说来我和李心优也是积怨已久。7年前我们作为同一批实习生一同来到单位实习。一开始我们还一起吐槽负责给实习生大绩效考核的人力资源副总马杰是个不折不扣的老色批,还天天舔着脸让我们叫他Magic,要一起用敬业的魔法创造奇迹。逮到机会就跟实习生们勾肩搭背,偷偷揩油。
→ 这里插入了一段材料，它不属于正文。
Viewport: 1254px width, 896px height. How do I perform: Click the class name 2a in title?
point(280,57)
我是个一心扑在采访上的工作狂,一稿采访脚本不过,我可以反反复复写无数稿,直到领导和采访者都满意。于是我便很顺理成章的转正了。李心优唯唯诺诺,柔柔弱弱的性子在我们这一批实习生中并不出色,本来大家都觉得她肯定过不了实习期的,没成想,实习最后一天她抱上了总监钱胜利的大腿还是转正了。

李心优天天给钱胜利打扫办公室、买早午餐,下午安排咖啡下午茶。钱胜利对外都跟我们说李心优就像他正在国外读书的妹妹一样勤快、上进,所以他愿意留下她。
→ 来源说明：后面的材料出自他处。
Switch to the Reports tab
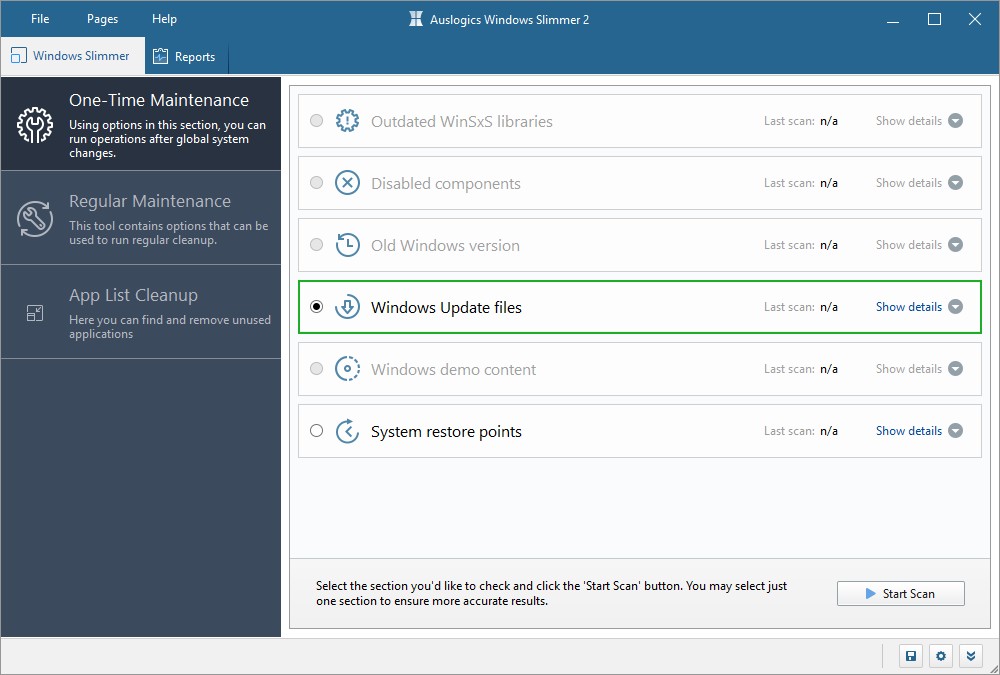Image resolution: width=1000 pixels, height=675 pixels. click(x=186, y=56)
我天天沉迷采访、写稿、采访、写稿。有一次在茶水间接咖啡的时候听到同事们正在说李心优和钱胜利的八卦,还说钱太太有一次专门跑到公司来让李心优反反复复买午饭,足足跑了五趟,愣是午饭都没吃。大家众说纷纭,不由得猜测李心优和钱胜利之间有点不可告人的秘密。

“你们在说什么?你有证据吗?”李心优端着茶杯冲进来,从此,我们这几个在茶水间的人都被她视作眼中钉,肉中刺,平时说话不是夹枪带棒就是在开会时故意跟我们杠!
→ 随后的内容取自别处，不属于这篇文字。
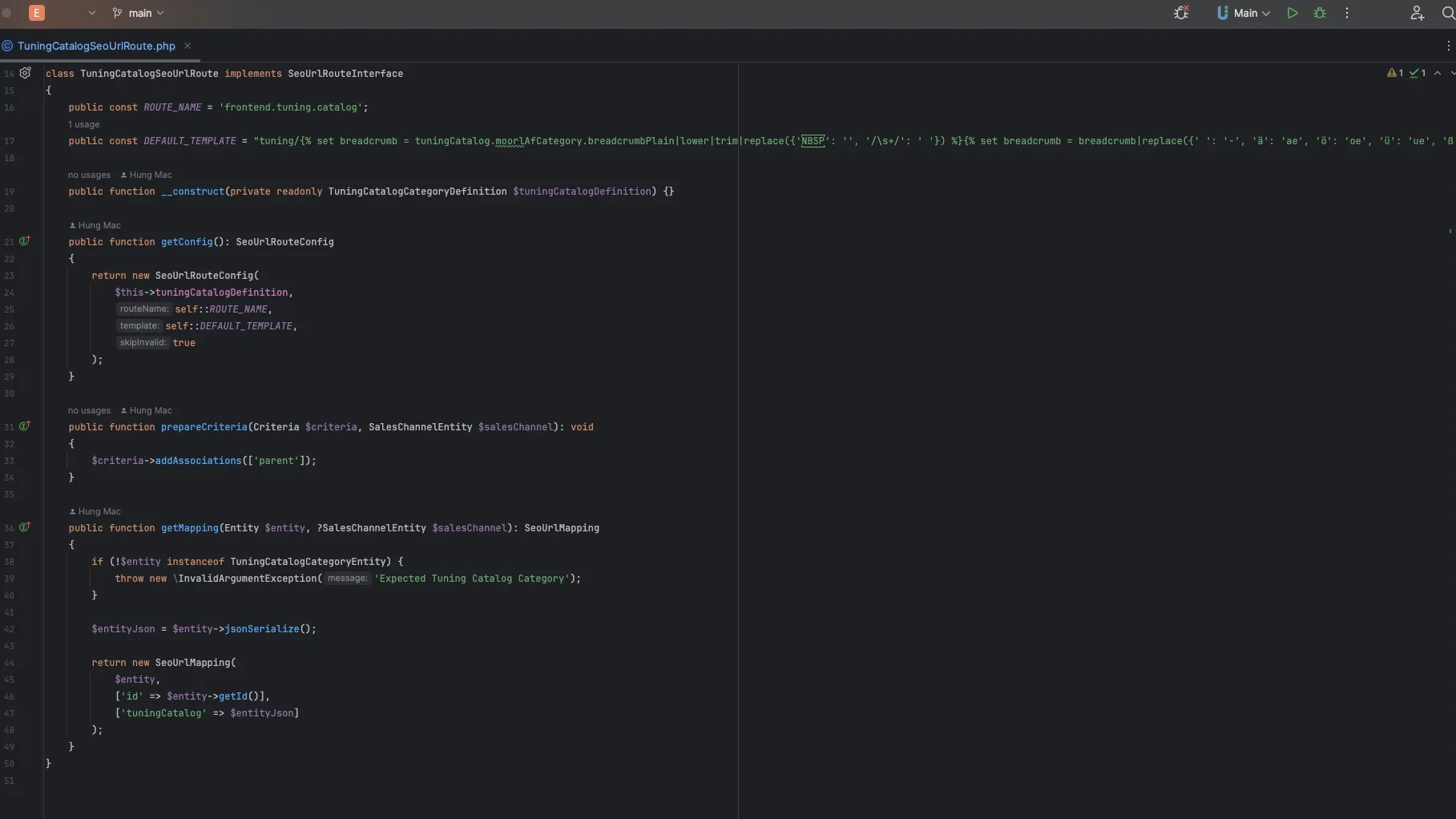Run the Main configuration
我也明里暗里跟她说过几次,我并没有说她的坏话。但她私聊不带回的,好像认定了这件事似的。看在她也是来自小地方,努力想活下来的可怜人的份上,这些年我也并不想多跟她计较。

我拿出遥控器打开我停在电梯口的车,留下抱着衣物的李心优在原地。这辆别克是李毅恒平时在开的,我的宝马mini刚好到了年审期,继妹欧礼月主动请缨,替我把车开到了她的一个追求者纪格上班的4S店保养。

不得不说欧礼月还是有点东西,这纪格不仅卖力的保养,里里外外都检查了个遍,还给我出了一张汽车全身体检报告。

纪格说我比较幸运,刚好是他入职以来服务的第500位客户,因此他向公司争取了给我的mini全身抛光,一来二去,大概需要一周时间,让我这周六去取。

李毅恒便提议我先开他的别克,他说他的工作地点相对固定,这几天自己可以先打车,而我总要出外勤采访,没个车不行。

一上车,我只觉得浑身瘙痒,一种熟悉的过敏感袭来。我对花生过敏,沾染上一点点花生都会全身红疹,瘙痒异常。我对花生过敏这本也不是什么秘密,单位的同事也都知道,每次点餐都会特意避开,更何况自己今天还未曾入口过什么东西,到底是哪里没对呢?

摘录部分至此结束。